The scientists include David Ross, who said in an interview that FDA supervisors forced him to retract a recommendation that the antibiotic Ketek, made by Sanofi-Aventis SA, was probably too dangerous to be used for treating two common respiratory infections. The drug was approved in 2004 and had $148 million in sales in 2005.
Ross is one of four current or former employees of the FDA who are working with Congress on bills intended to create more stringent drug safety rules. One change being proposed would create a new office to monitor the safety record of drugs after they're on the market. Next week, several of the critics will state their concerns at a congressional hearing into the FDA.
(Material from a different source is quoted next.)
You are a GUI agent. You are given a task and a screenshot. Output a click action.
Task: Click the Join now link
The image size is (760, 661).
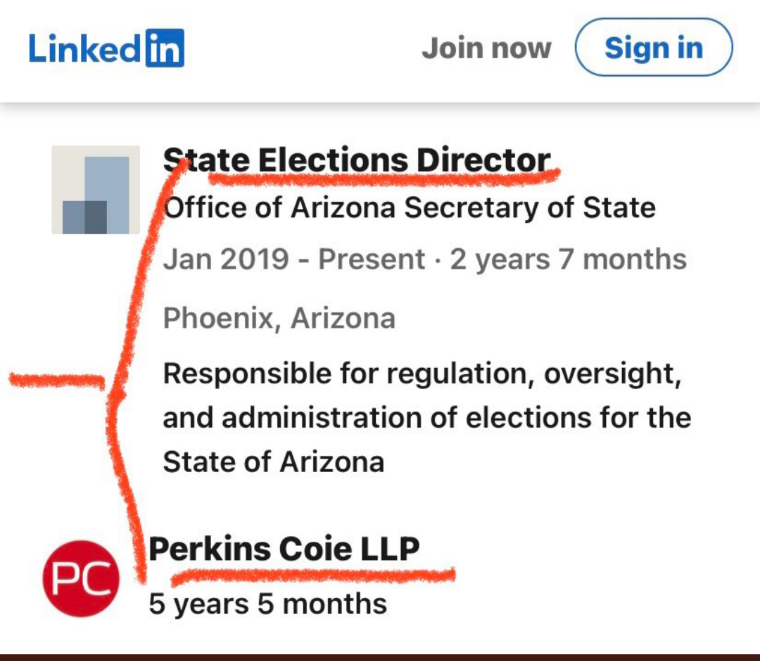coord(487,48)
"I felt like if I didn't do something and people got hurt, I wouldn't be able to stand it," said Ross, 48, who worked at the FDA for a decade before resigning in November. "I'm getting a chance to say what the problems are, and I'm getting a chance to fix them."
Legislation proposed by Senators Charles Grassley, an Iowa Republican; Edward Kennedy, a Massachusetts Democrat; and other lawmakers would give the FDA greater authority to restrict the use of drugs with side effects and require the registration of drug-company clinical trials.
The proposal to create a separate group within the FDA with power to monitor the safety of drugs after they are on the market was inspired by the FDA whistleblowers, Grassley said. They told him the scientists who oversee reports about drug side effects lack the clout to alert doctors and the public about what they have identified.
"Without the benefit of whistleblowers, would I even know that the office of drug safety is under the thumb of the office of new drugs and needs to be separated?" Grassley said in an interview. He said the critics have suggested that the approval group may not be aggressive in recalling or restricting the use of drugs it allowed onto the market.
The 12,000-employee FDA regulates products that account for more than $1.5 trillion in annual sales, or more than a 10th of the U.S. economy. Besides food and medicine safety, the agency writes and enforces rules on cosmetics and medical devices such as heart defibrillators.
The FDA's oversight of drug safety has come under lawmakers' scrutiny in the past three years after studies linked antidepressants to suicide risk for children and painkillers to elevated chances of heart attacks. Merck & Co., based in Whitehouse Station, New Jersey, withdrew its top-selling pain drug Vioxx in September, 2004 after a company study showed the drug's use was tied to higher heart attack and stroke risks.
The FDA critics helping lawmakers include David Graham, an FDA medical officer who questioned the health risks of Vioxx years before its withdrawal. Ross and John Powers, former FDA medical officers, raised challenges to the agency's oversight of Ketek, sold by Paris-based Sanofi.
The FDA won't comment on the pending legislation or employees' role in creating it, said spokeswoman Kathleen Quinn in an e-mail. The agency does support "employees' communicating their personal opinions," without necessarily agreeing, she said.
The drug agency last week pledged to strengthen safety monitoring. It is proposing a test program to examine side effects of new medications after 18 months of sales. Drugmakers say new legislation isn't needed.
'Best in the World'
"The U.S. drug safety surveillance system at the FDA is the best in the world," said Alan Goldhammer, deputy vice president for regulatory affairs for the Pharmaceutical Research and Manufacturers of America, the industry's trade group in Washington.
Some of the FDA employees said they have responded to requests to discuss their cases with Senate aides for Grassley and Kennedy, as well as with Christopher Dodd, a Democrat from Connecticut, and Michael Enzi, a Republican from Wyoming. In the House, the critics have talked with staff for Democratic Representatives Henry Waxman of California and Ed Markey of Massachusetts.
Ross said his suggestions were shaped by the way the FDA responded to his findings about Ketek when he was a medical team leader. He wrote in a safety review that the drug's risks appeared too great to allow approval for treatment of bronchitis and sinusitis, two common respiratory infections.
Ketek Safety Review
"I was called into my division director and told to 'soften my review,"' Ross said. He changed the wording to be more "neutral," he said. "When I made scientific arguments, they were ignored when there was an economic argument for the company."
On Dec. 15, a panel of FDA advisers said the drug shouldn't be routinely prescribed for the two conditions because of risks of liver damage and death. The panel suggested keeping the drug on the market only for treating pneumonia, a more severe illness. The FDA hasn't acted on the recommendation.
Sanofi's chief medical officer, Doug Greene, said in a statement issued after the FDA panel meeting that the company would discuss the matter with the FDA. He said Sanofi considers patient safety its "highest priority."
In a recent meeting with staff for Grassley and Dodd, Ross said he suggested that all FDA staff reviews of medications be posted on the agency's Web site. Powers said congressional aides have sent him draft legislation for comment.
"Some FDA managers refuse to even admit there's a problem," said Powers, who quit in October as the lead medical officer for antimicrobial drug development and resistance initiatives. "Its kind of like alcoholism. You have to admit you have a problem before you can do something about it."